How should CPU utilization data collected for AIX SPLPAR machines by Perform be interpreted?

Version 6
    Share:|

    This document contains official content from the BMC Software Knowledge Base. It is automatically updated when the knowledge article is modified.


    PRODUCT:

    TrueSight Capacity Optimization


    COMPONENT:

    Capacity Optimization


    APPLIES TO:

    TrueSigh Capacity Optimization 11.x, 10.x, BMC Performance Assurance for Virtual Servers 9.x



    QUESTION:

     
       CPU Utilization reported for AIX SPLPAR machines can depend on many factors including the number of physical processors in the CPU pool, the number of logical processors assigned to the SPLPAR, the CPU entitlement, whether the SPLPAR is running in 'capped' or 'uncapped' mode, and whether SMT is enabled or disabled.   
         
         
    • How should CPU numbers reported via the System Statistics group in Investigate be interpreted?
    •    
    • How should CPU numbers reported via TSCO Capacity Agent be interpreted?
    •   
       


    ANSWER:

     

    Legacy ID:KA312207

      
      The data reported in Capacity Agents for CPU is the same as what the agent would report for CPU numbers in Investigate for the 'System Statistics' group.  
     
    Here is information about how the Capacity Agent reports System Statistics level CPU utilization in Investigate:  
     
    There are three settings that define how much CPU can be used on an SPLPAR. One is the 'entitlement' that is the guaranteed amount of CPU that will be available for this processor. Another is the number of virtual processors allocated to the SPLPAR. In this case the SPLPAR has been allocated 2 virtual processors. The third setting is whether the machine is 'capped' or 'uncapped'. A capped SPLPAR can only consume as much CPU as its entitlement limit. So, for this machine if it were capped, it would only be able to use up to 25% of a single processor. Thus 100% utilization for this machine would mean 25% of a single processor. An uncapped SPLPAR can consume as much CPU as its virtual processors can get scheduled time on physical processors. So, a machine with 2 virtual processors (like this one) could use up to 200% CPU when uncapped.
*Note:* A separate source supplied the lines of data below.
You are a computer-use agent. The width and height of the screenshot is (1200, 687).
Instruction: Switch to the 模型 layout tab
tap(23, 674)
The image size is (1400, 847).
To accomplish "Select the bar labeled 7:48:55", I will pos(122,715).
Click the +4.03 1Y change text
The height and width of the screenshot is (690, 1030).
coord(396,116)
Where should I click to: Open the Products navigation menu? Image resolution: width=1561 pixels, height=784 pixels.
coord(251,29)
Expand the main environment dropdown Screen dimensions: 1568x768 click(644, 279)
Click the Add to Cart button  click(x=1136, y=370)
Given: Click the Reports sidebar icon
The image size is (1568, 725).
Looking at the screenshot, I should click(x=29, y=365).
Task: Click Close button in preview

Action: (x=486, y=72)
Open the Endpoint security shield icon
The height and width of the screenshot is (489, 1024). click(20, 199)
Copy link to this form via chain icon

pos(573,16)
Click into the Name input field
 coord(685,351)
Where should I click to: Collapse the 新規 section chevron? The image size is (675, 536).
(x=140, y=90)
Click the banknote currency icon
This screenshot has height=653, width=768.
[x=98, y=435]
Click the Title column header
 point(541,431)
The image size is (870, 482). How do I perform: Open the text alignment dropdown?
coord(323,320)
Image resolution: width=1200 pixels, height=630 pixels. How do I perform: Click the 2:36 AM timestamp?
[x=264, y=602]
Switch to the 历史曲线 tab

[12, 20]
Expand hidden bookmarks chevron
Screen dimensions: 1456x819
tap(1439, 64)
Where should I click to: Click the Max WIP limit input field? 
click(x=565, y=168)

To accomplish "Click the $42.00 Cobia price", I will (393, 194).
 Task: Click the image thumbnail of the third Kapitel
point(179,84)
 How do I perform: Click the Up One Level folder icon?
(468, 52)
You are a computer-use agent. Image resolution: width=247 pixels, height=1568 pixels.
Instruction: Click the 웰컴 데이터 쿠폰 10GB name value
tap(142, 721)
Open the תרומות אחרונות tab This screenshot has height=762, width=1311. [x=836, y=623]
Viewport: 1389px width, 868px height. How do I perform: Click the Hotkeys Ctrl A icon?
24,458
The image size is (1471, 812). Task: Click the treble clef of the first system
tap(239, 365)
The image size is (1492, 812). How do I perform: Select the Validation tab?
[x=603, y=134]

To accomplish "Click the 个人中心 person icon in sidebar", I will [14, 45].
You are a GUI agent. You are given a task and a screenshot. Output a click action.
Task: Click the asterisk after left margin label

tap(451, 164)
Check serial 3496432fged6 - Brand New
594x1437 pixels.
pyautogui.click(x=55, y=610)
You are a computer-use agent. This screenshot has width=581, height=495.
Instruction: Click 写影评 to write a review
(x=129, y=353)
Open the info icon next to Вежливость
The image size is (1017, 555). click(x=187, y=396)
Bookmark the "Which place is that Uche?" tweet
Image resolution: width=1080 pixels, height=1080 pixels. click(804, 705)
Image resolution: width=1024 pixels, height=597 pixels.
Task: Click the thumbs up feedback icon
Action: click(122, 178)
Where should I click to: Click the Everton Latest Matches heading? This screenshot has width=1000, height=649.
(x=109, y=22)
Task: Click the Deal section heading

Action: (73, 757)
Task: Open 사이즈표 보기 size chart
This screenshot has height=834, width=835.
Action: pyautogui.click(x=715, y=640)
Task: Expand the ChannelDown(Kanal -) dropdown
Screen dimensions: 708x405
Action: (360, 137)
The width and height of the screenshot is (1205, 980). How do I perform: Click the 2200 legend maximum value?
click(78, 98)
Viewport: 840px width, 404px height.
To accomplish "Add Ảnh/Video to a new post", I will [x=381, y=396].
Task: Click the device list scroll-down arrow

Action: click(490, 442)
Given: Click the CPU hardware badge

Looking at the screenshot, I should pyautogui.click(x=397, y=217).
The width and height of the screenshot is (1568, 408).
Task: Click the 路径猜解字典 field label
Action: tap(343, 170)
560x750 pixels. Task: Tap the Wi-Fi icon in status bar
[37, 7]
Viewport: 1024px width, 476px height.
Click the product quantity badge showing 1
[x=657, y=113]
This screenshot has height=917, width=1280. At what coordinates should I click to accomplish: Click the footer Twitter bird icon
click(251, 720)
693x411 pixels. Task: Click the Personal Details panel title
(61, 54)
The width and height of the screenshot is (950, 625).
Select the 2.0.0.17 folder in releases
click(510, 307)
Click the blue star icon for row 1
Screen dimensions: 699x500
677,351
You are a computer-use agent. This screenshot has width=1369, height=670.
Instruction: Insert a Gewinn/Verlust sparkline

But, if other SPLPARs in the same pool were competing for CPU resources it might not be able to get up to 200% because other SPLPARs might be using the available physical processors.  
     
      Modes Capped/Uncapped: 
    Capped mode on the SLPAR doesn't allow the partition to exceed the entitled capacity assigned to it even if there are free resources in the processor pool.  
    Uncapped mode will let the logical partition to get more processing power from the host/pool if needed if enough resources were available and other partitions are not using it.  
    Uncapped partitions have access to spare processor cycles in the shared processor pool.  
     
     
    So, what Development did was decide to always represent CPU Utilization in System Statistics as being 'out of' the 'entitlement' for the machine regardless of whether it was capped or uncapped. The reason is that the entitlement is the total amount of CPU that we know the machine can get, where as the limit up to the number of virtual processors allocated to the SPLPAR is just a theoretical limit (from the perspective of the collector which only knows about the local machine).  
     
    So, the collector is going to report for '% CPU Utilization' the value from lparstat called '%entc' capped at 100%. So, if %entc goes above 100% in lparstat (as it is on this machine) the Perform collector will report the machine as being 100% utilized.  
        
        NOTE: The 'System Statistics:CPU Utilization' value reported by Perform version 7.3.00 Investigate may be reported incorrectly. See Resolution 10009171 for additional information.   
     
    Sample lparstat output:   
       System configuration: type=Shared mode=Uncapped smt=On lcpu=4 mem=8192 psize=50 ent=0.25   
    %user  %sys  %wait  %idle physc %entc  lbusy  vcsw phint   
    -----  ----  -----  ----- ----- ----- ------  ---- -----   
    65.2  29.8    0.4    4.6  1.20 479.4   32.0  1646    93   
    61.7  33.6    0.3    4.4  1.14 456.4   29.3  1496    86   
    63.7  31.5    0.3    4.6  1.19 477.6   31.5  1619    82   
    54.1  40.9    0.2    4.7  1.13 453.6   29.7  1386    69   
    64.4  30.8    0.4    4.4  1.16 465.5   30.6  1804    78   
    70.2  24.5    0.4    4.9  1.28 512.0   35.9  1964    77   
    68.4  26.2    0.5    4.8  1.19 476.2   32.0  1949    73   
    73.5  21.2    0.8    4.5  1.26 504.9   34.3  2176    81   
    57.7  37.0    0.3    5.0  1.19 476.1   31.3  1643    74   
    77.9  16.8    0.3    5.0  1.54 616.9   49.1  5199   151   
    84.0  12.9    0.6    2.4  1.81 725.7   72.7  3896   265   
    84.8  11.8    0.7    2.7  1.79 714.7   66.2  3407   187   
    80.8  14.7    0.3    4.2  1.51 605.3   47.1  2633   106   
    81.7  13.4    0.3    4.6  1.42 568.4   42.2  2604   109   
    81.8  13.0    0.2    5.0  1.47 589.8   44.8  2361   128  
        

    Q: How does the sum of CPU Statistics reported CPU relate to System Statistics reported CPU?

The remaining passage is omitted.